- _Aim of the task_: Could you rewrite the items starting at the line containing "employees [539, 328]" and continuing through the last one, substituting "able" for "capable" and leaving everything else unchanged?

- _Extracted data_:
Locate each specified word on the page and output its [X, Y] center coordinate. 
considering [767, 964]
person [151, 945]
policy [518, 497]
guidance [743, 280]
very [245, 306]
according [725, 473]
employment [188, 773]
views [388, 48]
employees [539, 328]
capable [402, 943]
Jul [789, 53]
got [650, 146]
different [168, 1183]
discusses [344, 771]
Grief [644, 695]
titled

- _Answer below_:
employees [539, 328]
able [402, 943]
Jul [789, 53]
got [650, 146]
different [168, 1183]
discusses [344, 771]
Grief [644, 695]
titled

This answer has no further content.